Keeping you and your family member active is your community, and especially in your church, is so important to reduce the loneliness that a diagnosis of dementia can bring. Staying connected with others improves overall well-being not only for the person with dementia, but also for the family and friends as well.

 Most accidents in the home occur during daily activities such as eating, bathing and using the restroom.

Taking measures to improve safety can prevent injuries and help a person with dementia feel more relaxed, less

overwhelmed and maintain his or her independence longer.

• Avoid serving food and beverages that are too hot. The person with dementia may not remember to check the temperature. 
• Install walk-in showers.
• Add grab bars to the shower or tub and at the edge of the vanity to allow for independent and safe movement. 
• Add textured stickers to slippery surfaces.
• Apply adhesives to keep throw rugs and carpeting in place, or remove rugs completely. 
• Monitor the hot water temperature in the shower or bath. Consider installing an automatic thermometer.
• Pay special attention to garages, work rooms, basements and outside areas where there are more likely to be tools, chemicals, cleaning supplies and other items that may require supervision.

   

Ecopsychosocial Interventions for Cognitive Decline

Typically the first treatment of choice for physicians when addressing cognitive decline, Alzheimer’s disease, and other dementia is a pharmacological approach. Unfortunately, despite decades of research, there is still no medication to treat neurocognitive disorders. A person may be prescribed medication that may help with the symptoms of cognitive decline, such as anxiety, restlessness, and sleep disorders, and "possible" slow the progression, but often these drugs have side effects and may even sedate the person living with dementia so much that it interferes with daily activities.

There is, however, another treatment approach that not only addresses the symptoms of a neurocognitive disorder but can improve the quality of life for both the person and the family members providing care and has no side effects! Once referred to as a “nonpharmacological” approach, which only describes what the intervention is not (not a drug) and not what the intervention is, is underutilized because of a lack of awareness and funding for training families.

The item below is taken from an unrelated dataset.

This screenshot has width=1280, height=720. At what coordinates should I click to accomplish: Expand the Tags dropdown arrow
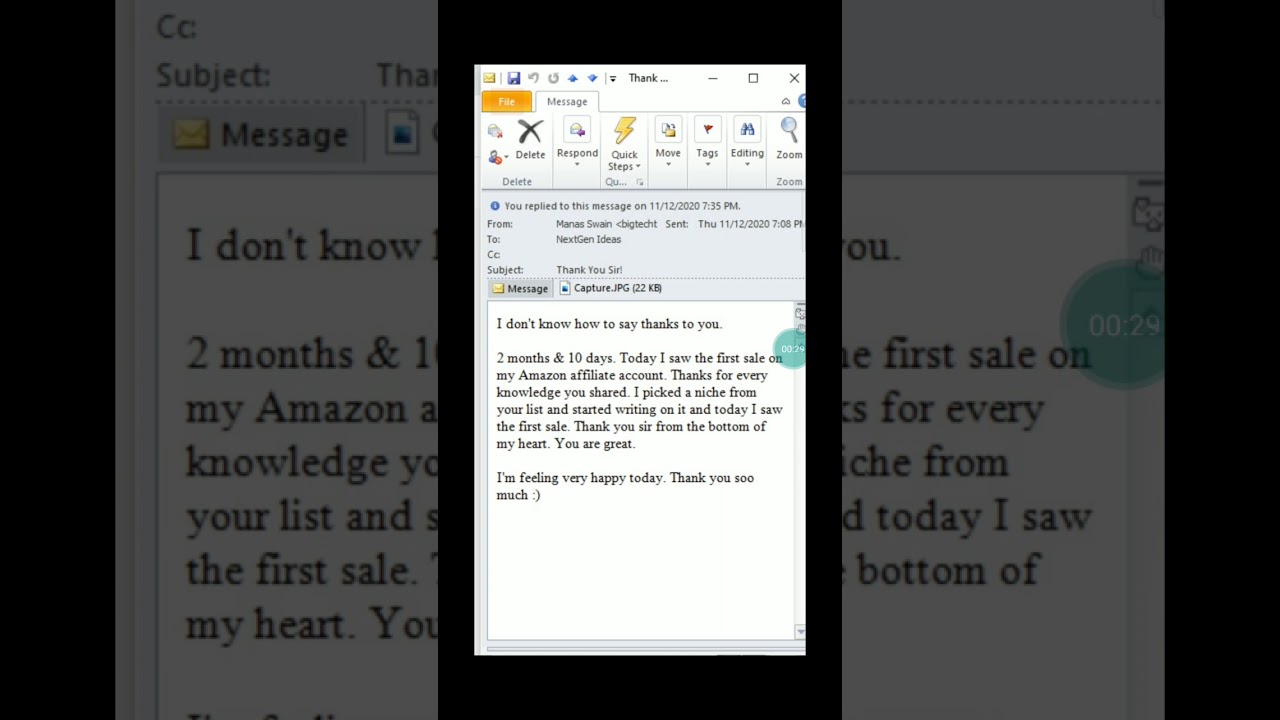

Ecopsycosocial interventions focus on the person's social environment, relationships and interactions, learning communication techniques, teaching strategies for connectedness and engagement. This is a whole-body approach and addresses the physical, cognitive, social, expressive, and spiritual needs of the person and the family. Interventions include music, exercise, visual arts, reminiscent therapy, validation therapy, and tapping into hobbies and meaningful activities.

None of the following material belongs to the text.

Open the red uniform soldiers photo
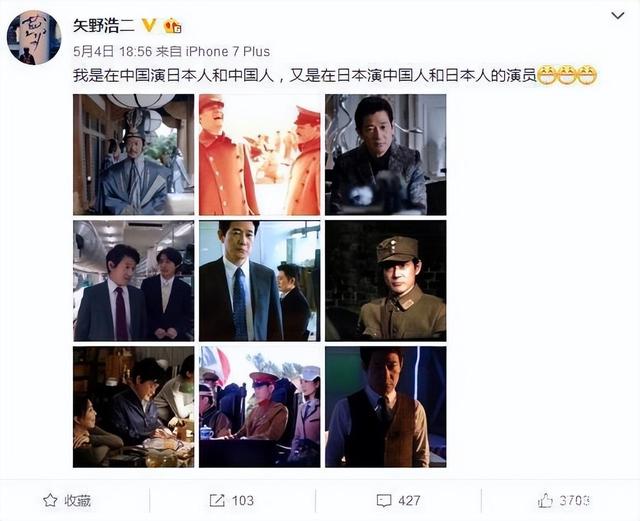This screenshot has width=640, height=521. pyautogui.click(x=260, y=155)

So why are families not using this approach? Because it is not as easy as just dispensing a pill that they think might help. The day-to-day responsibilities that a family member can experience when caring for a loved-one diagnosed with dementia may feel like additional work. When in reality, this can easily be done with the appropriate training. Research shows that staying engaged with the person with memory loss and participating in activities together can reduce many symptoms, such as anxiety and worry. When someone is engaged in a meaningful activity, there is no need to exhibit the stress that the person so often feels.

Many families find that developing a meaningful daily routine early into the diagnosis will make the progression of memory loss much easier. Begin the morning at breakfast (yes, eat together) and perhaps share a daily scripture to engage in a conversation. Taking a morning walk together and plan time during the day to enjoy music, dance, and sing.

Medications may be helpful in some types of dementia, but learning how to validate your family member’s feelings, avoiding correcting your loved one on inaccurate facts, and allowing the person to have purpose and meaning in their life by reminiscing events, can make for a much pleasant and less stressful day. These interventions are not only helpful to the person living with memory loss but a natural way for the family members providing care to take care of their own well-being and improve their quality of life.